秋山 智幹 (地方独立行政法人 神戸市民病院機構 神戸市立西神戸医療センター)
秋山 智幹
地方独立行政法人 神戸市民病院機構 神戸市立西神戸医療センター
平成30年7月17日~平成30年7月27日
(医療法人医理会 柿添病院)

 柿添病院の先生方、スタッフの方々に暖かく迎えられ、2週間という短い期間でしたが非常に有意義な時間を過ごすことができました。兵庫県という遠方から来た私に優しく接し丁寧に指導してくれたこと、心より感謝申しあげます。
 2週間という短い期間の中で、外来診察、健康診断、手術、訪問診療、訪問リハビリテーションなど様々な体験をすることができました。柿添病院で特に印象に残ったことは、患者さんと医師との間に信頼関係があると言うことです。平戸に長年貢献してきた病院であり、長く通院している患者さんや家族で受診している患者さんも多く、患者さんが柿添病院を頼りにしているのを実感しました。

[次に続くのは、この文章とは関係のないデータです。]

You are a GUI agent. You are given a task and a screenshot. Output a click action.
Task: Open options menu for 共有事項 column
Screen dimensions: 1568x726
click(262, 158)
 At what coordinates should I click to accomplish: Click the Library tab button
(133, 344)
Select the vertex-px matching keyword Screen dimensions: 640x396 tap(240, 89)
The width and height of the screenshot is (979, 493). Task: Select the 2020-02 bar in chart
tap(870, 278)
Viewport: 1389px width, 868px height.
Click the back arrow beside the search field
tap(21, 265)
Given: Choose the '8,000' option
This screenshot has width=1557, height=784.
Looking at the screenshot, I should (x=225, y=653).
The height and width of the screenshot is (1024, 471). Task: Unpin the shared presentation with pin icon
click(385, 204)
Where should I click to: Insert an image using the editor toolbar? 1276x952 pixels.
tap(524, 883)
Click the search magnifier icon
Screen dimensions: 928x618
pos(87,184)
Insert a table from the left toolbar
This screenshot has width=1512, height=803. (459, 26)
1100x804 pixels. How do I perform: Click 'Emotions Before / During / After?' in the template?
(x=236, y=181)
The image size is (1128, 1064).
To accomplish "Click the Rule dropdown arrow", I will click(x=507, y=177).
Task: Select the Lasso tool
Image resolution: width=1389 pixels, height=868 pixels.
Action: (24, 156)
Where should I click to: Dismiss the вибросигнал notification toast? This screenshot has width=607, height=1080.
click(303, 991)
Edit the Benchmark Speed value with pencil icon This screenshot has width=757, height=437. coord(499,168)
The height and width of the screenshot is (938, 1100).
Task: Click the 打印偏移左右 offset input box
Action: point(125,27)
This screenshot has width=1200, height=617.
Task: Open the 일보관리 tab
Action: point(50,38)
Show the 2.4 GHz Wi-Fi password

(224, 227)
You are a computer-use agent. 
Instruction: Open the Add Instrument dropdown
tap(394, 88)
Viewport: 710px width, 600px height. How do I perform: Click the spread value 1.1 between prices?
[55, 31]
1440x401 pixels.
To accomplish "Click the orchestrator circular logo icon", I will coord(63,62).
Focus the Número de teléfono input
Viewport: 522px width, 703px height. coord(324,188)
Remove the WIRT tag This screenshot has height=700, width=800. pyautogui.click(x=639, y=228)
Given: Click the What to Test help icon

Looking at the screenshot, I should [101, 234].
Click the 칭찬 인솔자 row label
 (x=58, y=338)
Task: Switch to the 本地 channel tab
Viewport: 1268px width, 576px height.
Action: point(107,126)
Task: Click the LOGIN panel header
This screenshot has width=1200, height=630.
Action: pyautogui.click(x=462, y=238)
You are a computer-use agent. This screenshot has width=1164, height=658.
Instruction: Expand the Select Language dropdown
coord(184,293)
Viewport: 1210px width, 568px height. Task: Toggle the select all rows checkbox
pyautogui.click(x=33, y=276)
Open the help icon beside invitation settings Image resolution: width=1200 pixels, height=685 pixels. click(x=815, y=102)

医師は患者の病状だけでなく自宅での生活まで配慮されているため、患者との距離も近く信頼関係が構築されているのだと感じました。また外来見学をしていく中で総合診療の形がイメージしているものと異なっていました。今まで漠然と教わってきた総合診療ですが、内科全般の初期対応を行ったり、原因不明の患者に対して原因検索していたりするようなイメージを持っていました。しかし柿添病院では内科・外科を問わず自分の専門外の分野の患者に対しても、診断から治療まで可能な範囲で行っていくという総合診療が行われていました。循環器疾患、糖尿病、消化器、整形外科など診療する領域は多岐にわたる中で、専門外であるというだけで診療を行わなかったり、疎かにしたりすることはなく、小児から高齢者まで幅広く対応します。「患者が困っていれば、診療科は問わず診療する」「病気ではなく患者を診る」という医療本来の診療が行われていることを実感しました。更に普通の総合内科と違う点は、ただ薬を処方し検査するだけでなく、胆嚢摘出術や大腸切除などの手術も自分達で行う点です。総合的に診療しつつ自分達の専門性を発揮することで、より質の高い医療も提供していることに驚きました。また入院患者の重症度も軽症から重症まで幅広く、自宅での生活を考慮しての経過観察入院から、気管挿管し人工呼吸しながら透析を回すような重症患者まで多くの症例を経験することができました。柿添病院に来るまで、地域医療では安定した患者を対応するとばかり思っていましたが、可能な限り自分の病院で対応していることに驚きました。地域では高齢者が多いこともあり、重症患者の割合も多くなりますが、可能な限り自分達で治療を行い地域医療に貢献する姿勢は地域の患者さんに安心感を与えているように感じました。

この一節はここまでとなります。